Mountain Musings

 

Old Days

 

Recently, I was inspired by something this newspaper’s esteemed owner Mick Hill wrote in his Mick’s View column, entitled “Enjoying Summer in Crestline in the Good Old Days.” It caused me to pause and recall fond memories of my own childhood.

 

Like Mick, I too enjoyed summer vacations, growing up in the OC. Let me take you back to those halcyon days of yesteryear.

 

Growing up in Tustin, before the advent of computers, cell phones and drive-by shootings, life was simpler and less frantic.

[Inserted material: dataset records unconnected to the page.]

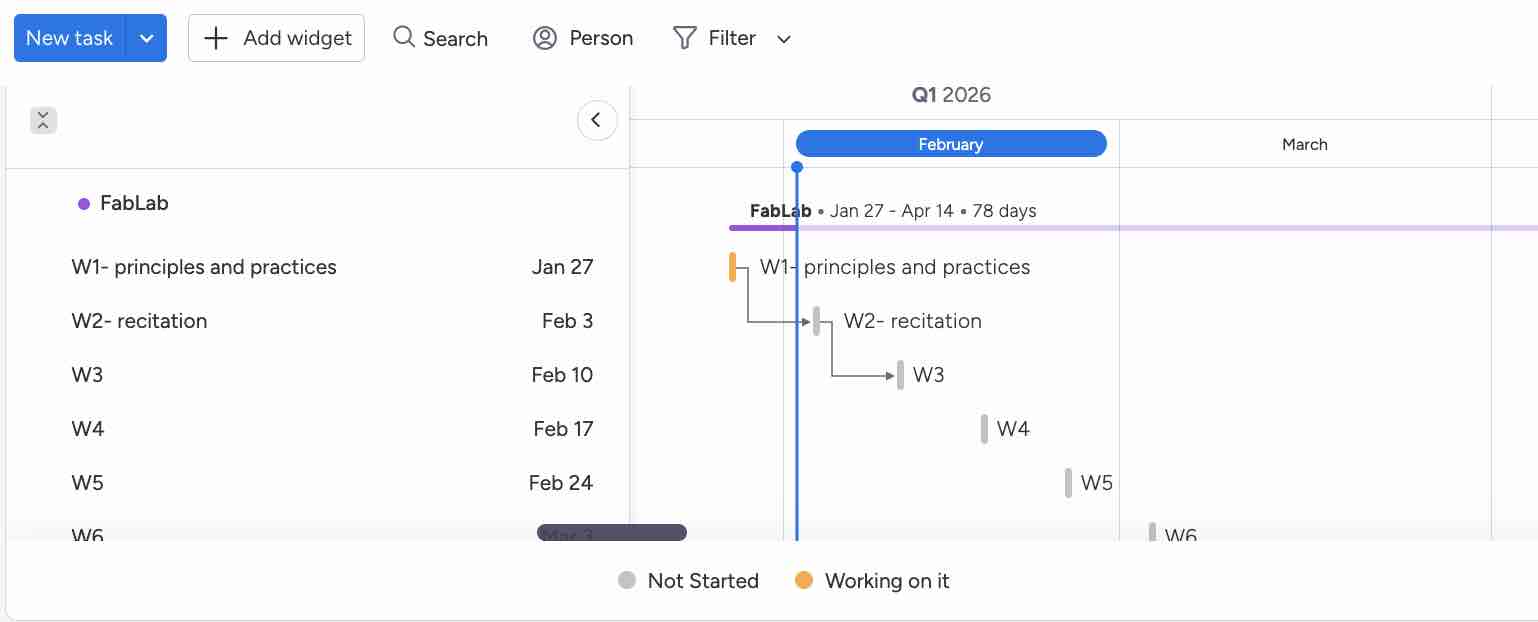Click the blue today marker line
The height and width of the screenshot is (622, 1538).
tap(797, 400)
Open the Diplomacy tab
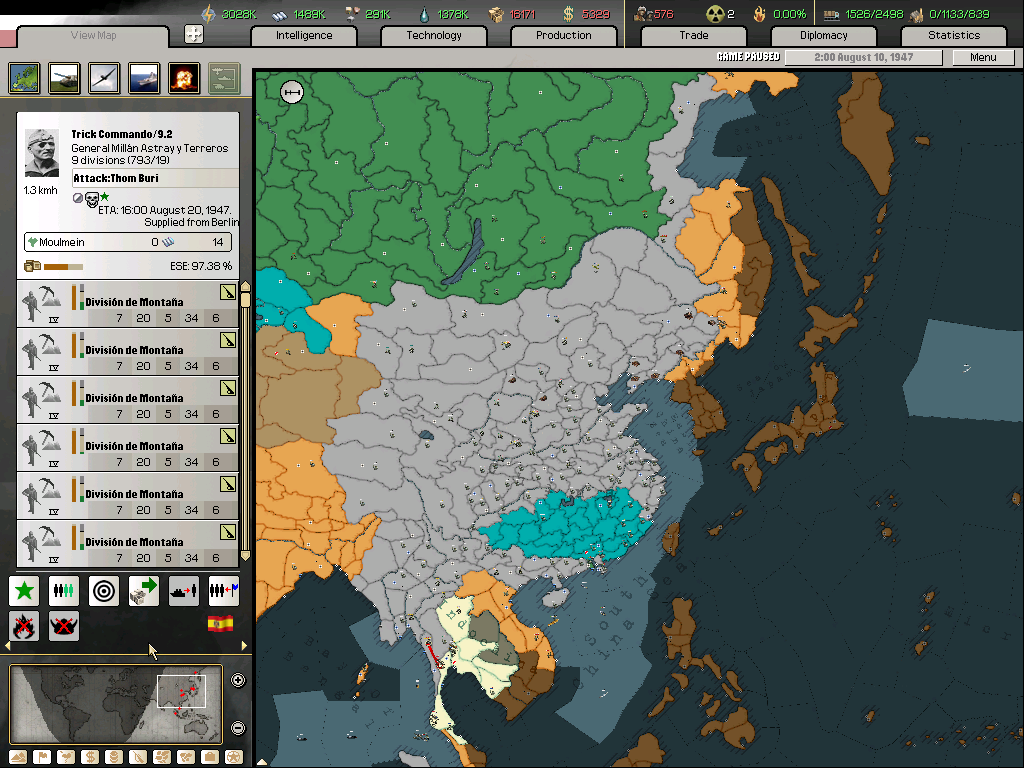Viewport: 1024px width, 768px height. tap(823, 35)
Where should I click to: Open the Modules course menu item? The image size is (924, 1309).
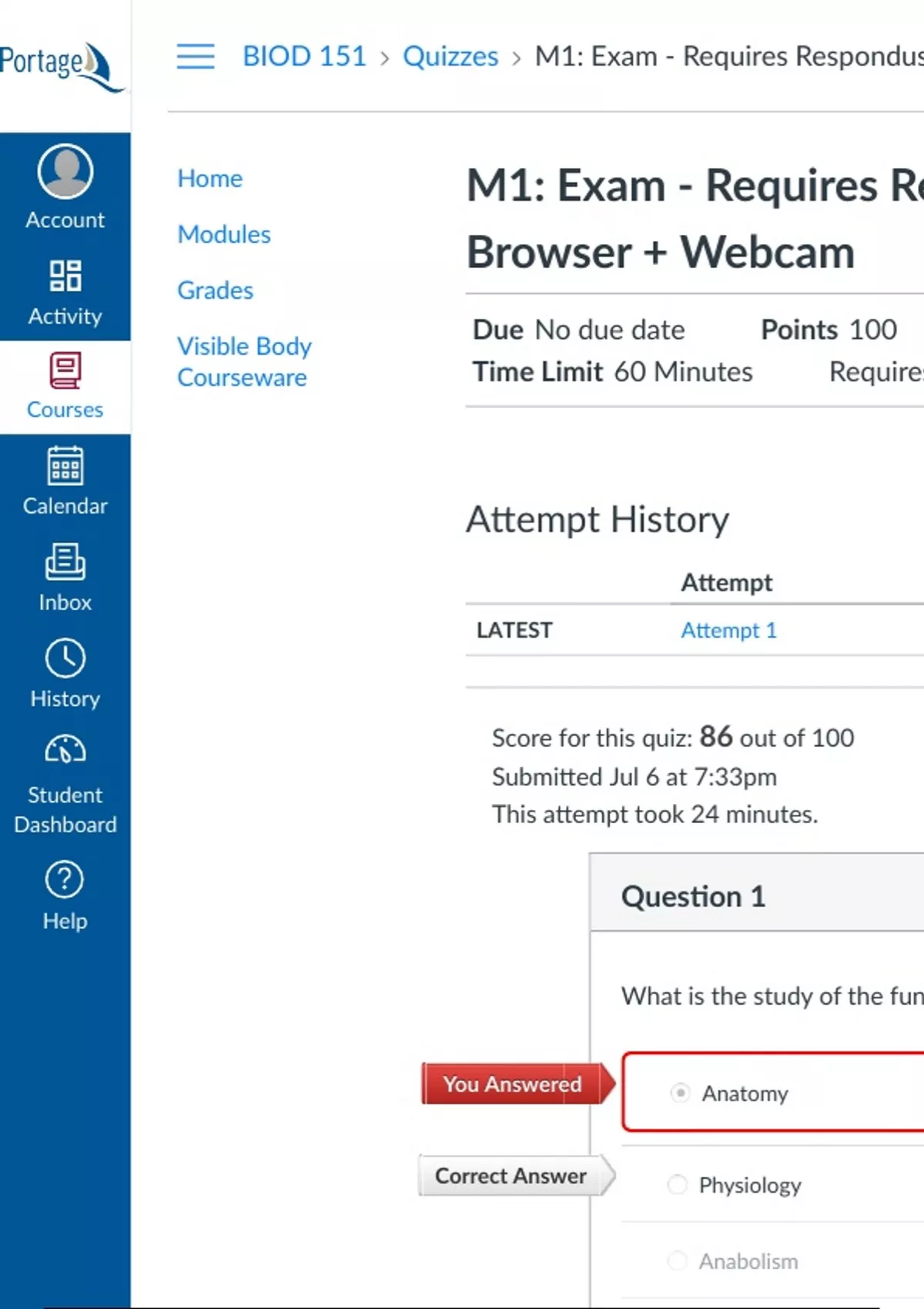click(224, 234)
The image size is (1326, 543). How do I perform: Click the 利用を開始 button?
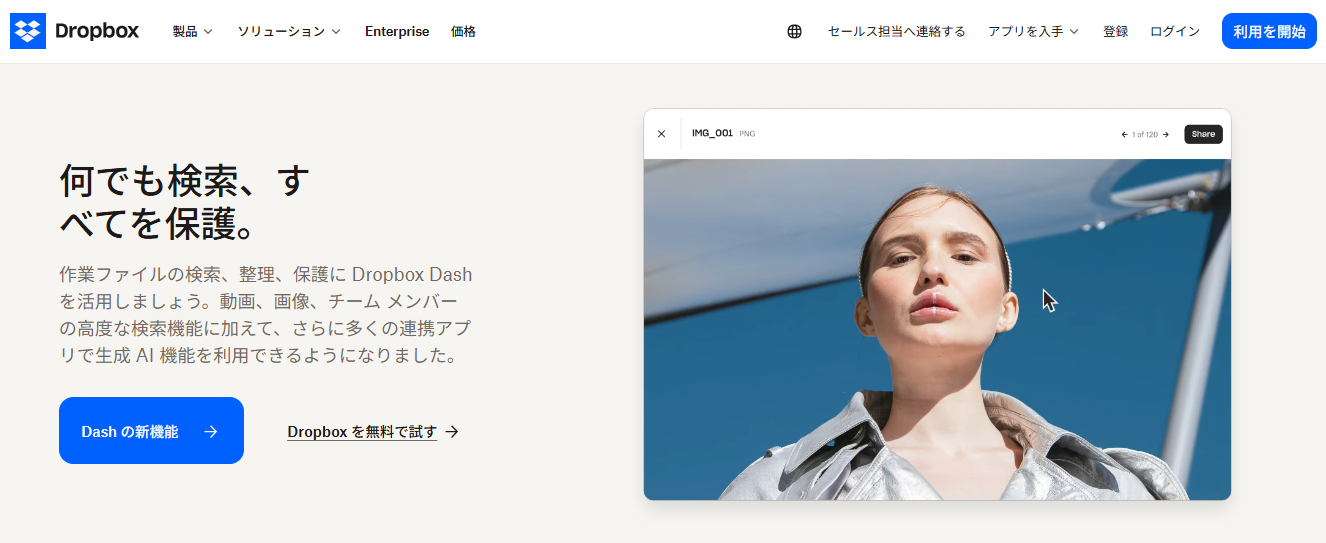click(1269, 31)
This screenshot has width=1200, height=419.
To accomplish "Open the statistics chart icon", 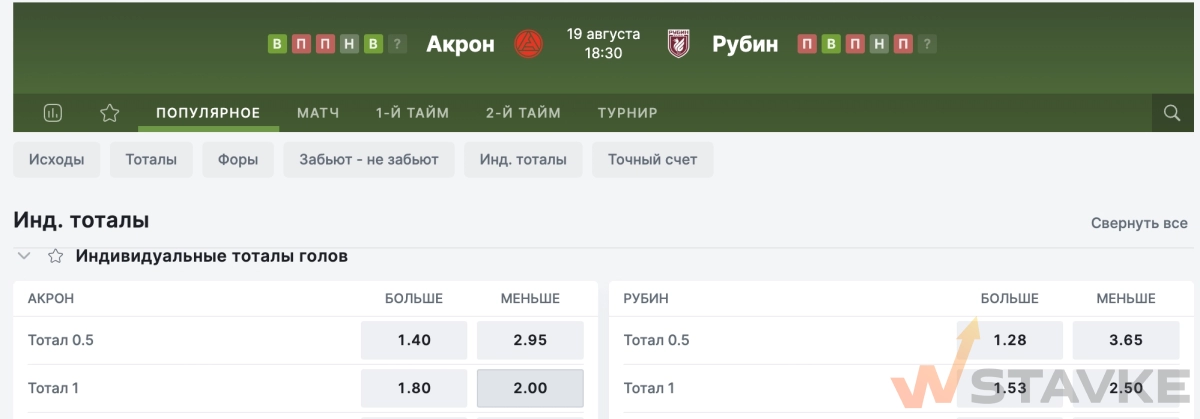I will coord(53,113).
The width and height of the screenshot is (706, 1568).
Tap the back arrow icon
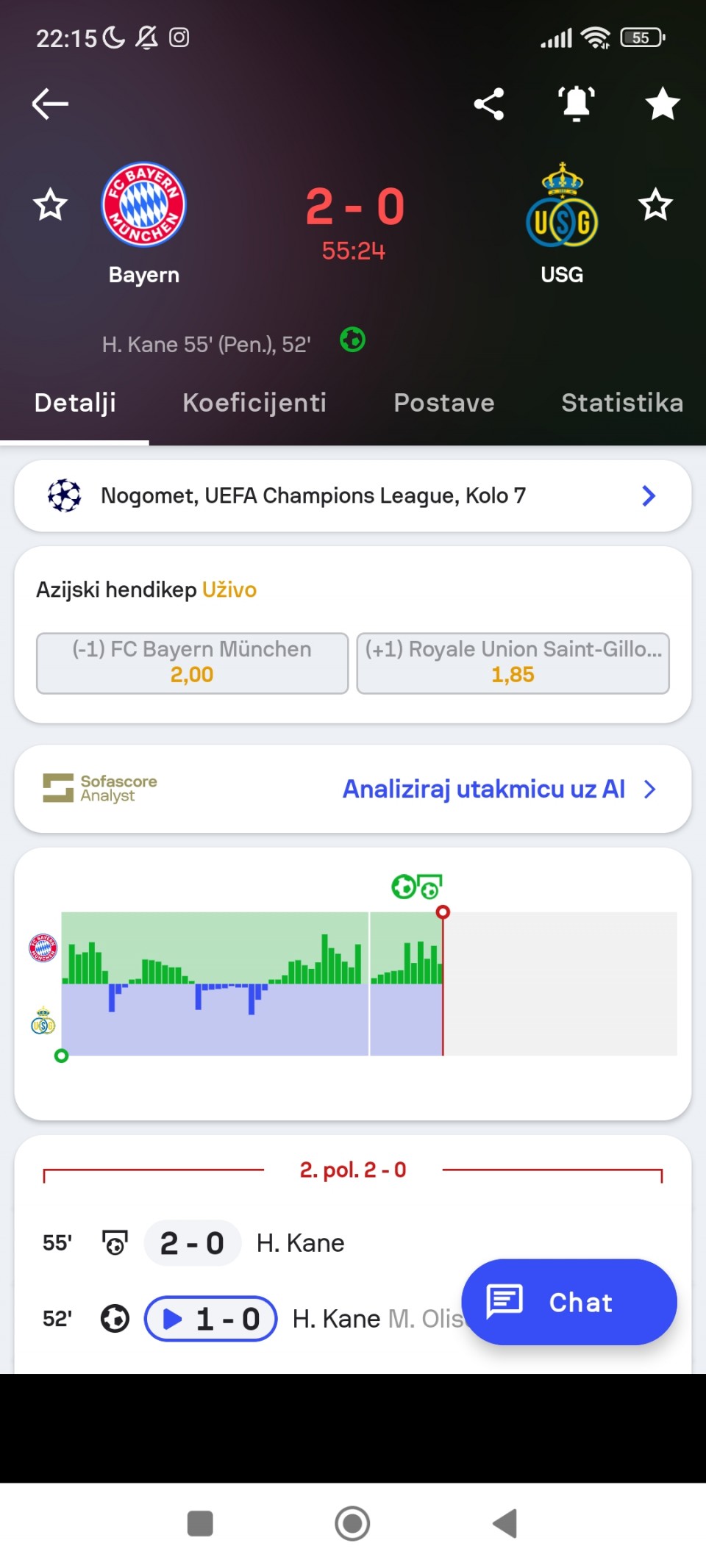point(50,104)
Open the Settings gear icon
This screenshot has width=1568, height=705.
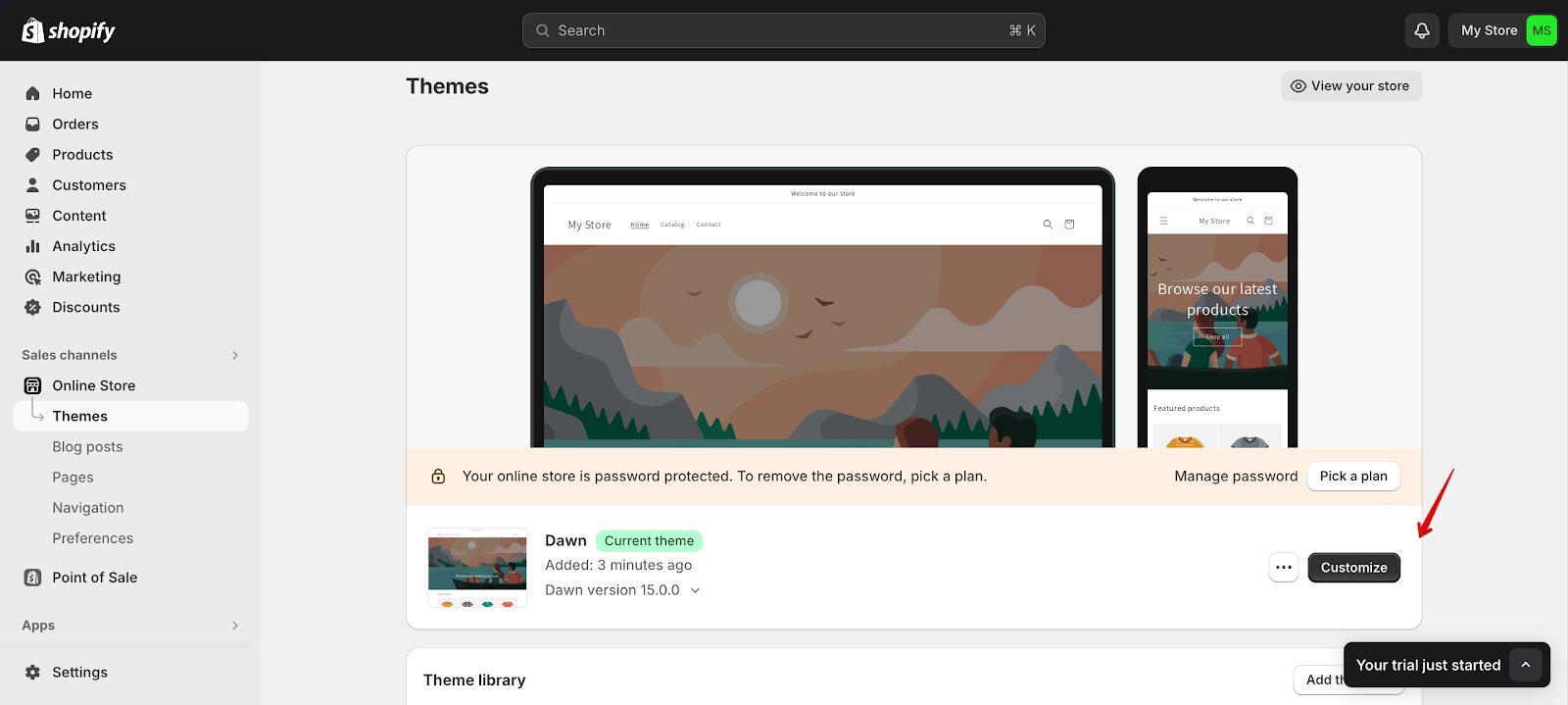click(x=32, y=672)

It was a time of innocence, a time accented by Butch Wax, Blackjack gum, S & H Green Stamps, coffee shop diners with tabletop juke boxes, dial telephones, newsreels before the movie, 45 RPM records, ice-cold popsicles delivered curbside by the Good Humor Man and black-and-white television with a test pattern featuring the image of an Indian that came on after the TV station signed off at midnight.

 

“Old days, good times I remember. Fun days filled with simple pleasures, drive-in movies, comic books and blue jeans, Howdy Doody, baseball cards and birthdays take me back to a world gone away, memories seem like yesterday. (“Old Days” – Chicago – 1975)

 

My summertime fun seems to have paralleled Mick’s. I, too, enjoyed horseback riding in these mountains, where I spent four weeks in the summer of ’59 at Mill Creek Boys Ranch in the hills east of Big Bear. Even before that, I went horseback riding on summertime family outings in the High Sierras, clinging to my pappy as we rode into the wilderness above Glacier Lodge on Big Pine Creek.

 

While Mick, as a child, swam in in the pool at the campground in Valley of Enchantment, I was able to swim on “green flag days,” when a neighbor raised a flag, inviting all the kids in the neighborhood to swim in their pool. As a teen, Mick rode his bike to Lake Gregory to go swimming. When I was older, me and the boys in the hood rode our bikes down to Corona del Mar to frolic in the waves.

 

Back in the day, bicycles were the main mode of transportation. One of our fun activities on a boring summer afternoon was to ride our bikes down to El Toro Marine Corps Air Station, south of Tustin, to watch the jet planes take off and land.

 

I have to admit that growing up surrounded by orange groves and eucalyptus trees is quite different from an area surrounded by pines, cedars and oaks. It afforded us the ability to build bamboo forts and conduct orange fights…such a violent upbringing for this old peacenik. It seems like just yesterday…I must be getting old.

 

“Oh, old days, good times I remember, gold days I’ll always treasure. Funny faces full of love and laughter, funny places, summer nights and streetcars take me back to a world gone away. Boyhood memories seem like yesterday.”